A power of attorney is a valuable resource in estate planning. This legal document permits you (the principal) to grant authority to a third party (the agent) to act on your behalf. Therefore, the scope of authority granted to the agent is determined by the terms in the document.
If the principal becomes unable to handle his or her own financial affairs, the agent steps in to take control of the situation.

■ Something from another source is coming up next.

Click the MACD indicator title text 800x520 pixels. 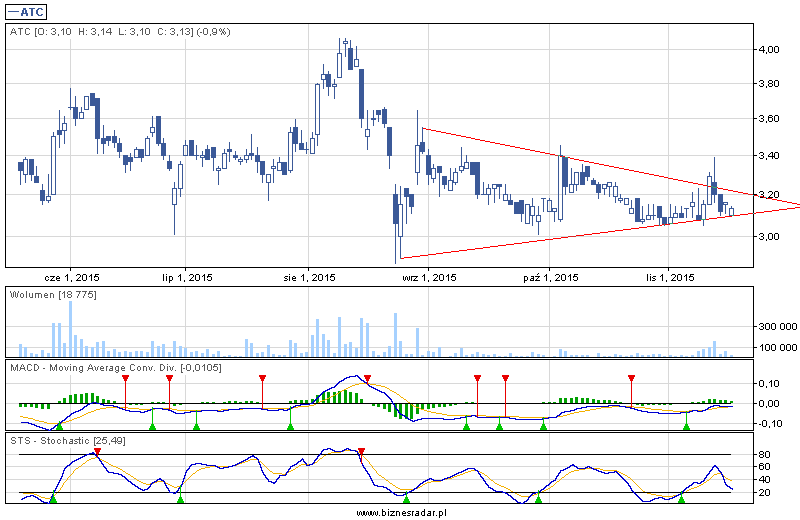point(115,368)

Keep reading to find out how to get a power of attorney in Florida.
How Do You Get a Power of Attorney in Florida? – The Key Elements
Deciding Who Will Serve as the Agent
Although a power of attorney (POA) is not difficult to set up, it requires a careful approach.
When someone names a person as his or her agent by using a POA, it is crucial to remember that the designated agent will act on his or her behalf in the event of temporary or permanent incapacitation.
Even if the POA is structured to last temporarily (i.e., a non-durable POA designating an agent to sign a business contract in another state), the choice of a trustworthy individual cannot be taken for granted.
Under Florida law, the agent must be a competent person 18 years of age or older. It is possible to choose someone who is not a blood relative or a family member – as long as that person offers the necessary reliability.
Preparing and Executing the Paperwork
Upon the choice of the agent, the principal must prepare the forms that will be part of the document. Ideally, one should have an expert attorney to assess his or her situation and then draft a unique power of attorney to fulfill the case’s specific needs.
After filling out the forms, the principal must choose two adults to act as witnesses to the signature. The POA must be signed in front of a notary and the witnesses by the principal and the agent.
Once the document is properly executed, it should be placed in a safe place. The agent and the principal’s closest relatives should know where the document is stored in the event of incapacitation.
Florida Power of Attorney – What If the Principal is Not of Sound Mind?
If the POA’s principal is not of sound mind, it is necessary to consult with a physician to confirm whether that person can sign and execute the document. Depending on the situation, the principal’s physician may need to testify in court in a case involving guardianship.
Generally, this situation tends to affect adult children who want to create a POA to take care of elderly parents. Elderly individuals with dementia or any other condition that may affect their mental acuity need to undergo medical examination before signing a POA.
As it is plain to see, hiring an expert Florida attorney is an excellent choice to ensure the proper execution of a POA. An experienced legal advisor will help to ensure that the parties involved feel secure in their decision.